A network device with a packet-based (or packet-by-packet) design is located in the middle of a stream of communications, but is not an endpoint for those communications; it just passes the packets through. Often a device that operates on a packet-by-packet basis does have some knowledge of the protocols flowing through it, but is far from being a real protocol endpoint. The speed of these devices is primarily based on not having to understand the entire protocol stack, short-cutting the amount of work needed to handle traffic. For example, with TCP/IP, this type of device might only understand the protocols well enough to rewrite the IP addresses and TCP ports; only about half of the entire stack.

As networks became more complex and the need for intelligence increased, more advanced packet-based designs began to emerge (including the BIG-IP products from F5). These devices knew TCP/IP well enough to understand both TCP connection setup and teardown, modify TCP/IP headers, and even insert data into TCP streams. Because these systems could insert data into TCP streams and modify the content of the stream, they also had to rewrite the TCP sequence (SEQ) and acknowledgment (ACK) values for packets going back and forth from the client and server. F5’s BIG-IP products understood TCP/IP and HTTP well enough to identify individual HTTP requests and could send different requests to different servers, reusing connections the BIG-IP device already had open.

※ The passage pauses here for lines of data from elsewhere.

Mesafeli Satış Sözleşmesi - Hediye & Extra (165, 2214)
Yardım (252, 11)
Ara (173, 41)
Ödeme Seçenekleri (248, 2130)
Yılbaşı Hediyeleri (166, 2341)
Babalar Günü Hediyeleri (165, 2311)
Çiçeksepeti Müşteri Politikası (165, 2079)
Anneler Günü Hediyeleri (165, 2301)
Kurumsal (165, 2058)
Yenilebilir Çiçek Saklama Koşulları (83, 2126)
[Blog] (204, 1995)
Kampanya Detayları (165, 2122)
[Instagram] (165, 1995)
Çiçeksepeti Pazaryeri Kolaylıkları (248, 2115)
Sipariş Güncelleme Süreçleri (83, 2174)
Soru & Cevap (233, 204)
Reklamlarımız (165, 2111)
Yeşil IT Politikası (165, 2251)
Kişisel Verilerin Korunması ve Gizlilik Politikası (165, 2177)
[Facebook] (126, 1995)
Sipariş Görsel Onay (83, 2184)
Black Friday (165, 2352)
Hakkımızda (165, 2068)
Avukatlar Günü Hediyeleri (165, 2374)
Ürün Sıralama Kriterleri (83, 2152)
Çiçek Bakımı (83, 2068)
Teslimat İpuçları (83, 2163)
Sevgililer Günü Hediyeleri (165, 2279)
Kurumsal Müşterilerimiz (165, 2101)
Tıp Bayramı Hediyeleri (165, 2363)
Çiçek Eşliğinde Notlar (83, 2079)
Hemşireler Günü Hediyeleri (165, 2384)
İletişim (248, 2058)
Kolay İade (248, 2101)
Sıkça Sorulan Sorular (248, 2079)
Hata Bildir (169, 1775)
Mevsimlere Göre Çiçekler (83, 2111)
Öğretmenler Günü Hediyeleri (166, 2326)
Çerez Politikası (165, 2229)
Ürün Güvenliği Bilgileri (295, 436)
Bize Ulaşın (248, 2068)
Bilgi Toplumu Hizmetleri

While all of this is possible using a very sophisticated packet-by-packet architecture (BIG-IP devices are some of the most sophisticated of such designs to date), it required a very complex state tracking engine to understand the TCP/IP and HTTP protocols well enough to rewrite header contents, insert data, and maintain its own connections to clients and servers.

Despite this increasing complexity, packet-based designs are still less complex and faster than traditional proxy-based designs, as they have the advantage of only requiring a small percentage of the logic required for a full proxy.

What is a proxy-based design (full proxy)?

A full-proxy design is the opposite of a packet-by-packet design. Instead of having a minimal understanding of the communications streaming through the device, a full proxy completely understands the protocols, and is itself an endpoint and an originator for the protocols. The connection between a client and the full proxy is fully independent of the connection between the full proxy and the server; whereas in a packet-by-packet design, there is essentially a direct communication channel between the client and the server (although the device in the middle may manipulate the packets going back and forth).

Because the full proxy is an actual protocol endpoint, it must fully implement the protocols as both a client and a server (a packet-based design does not). This also means the full proxy can have its own TCP connection behavior, such as buffering, retransmits, and TCP options. With a full proxy, each connection is unique; each can have its own TCP connection behavior. This means that a client connecting to the full-proxy device would likely have different connection behavior than the full proxy might use for communicating with the backend servers. Therefore, a full proxy allows for the optimization of every connection uniquely, regardless of the original source and the final destination. Further, a full proxy understands and processes each protocol as a real client or server would, using layers. Using HTTP as an example, first the IP protocol is processed, then TCP, then HTTP; and each layer has no knowledge of the lower layers.

Redefining the Solution

It is common knowledge that proxy-based solutions, or at least the intelligence offered by them, were the ultimate solution. However, the vastly superior performance of packet-by-packet designs more than made up for their limited intelligence. For a while, this was an acceptable trade-off for most enterprise networks.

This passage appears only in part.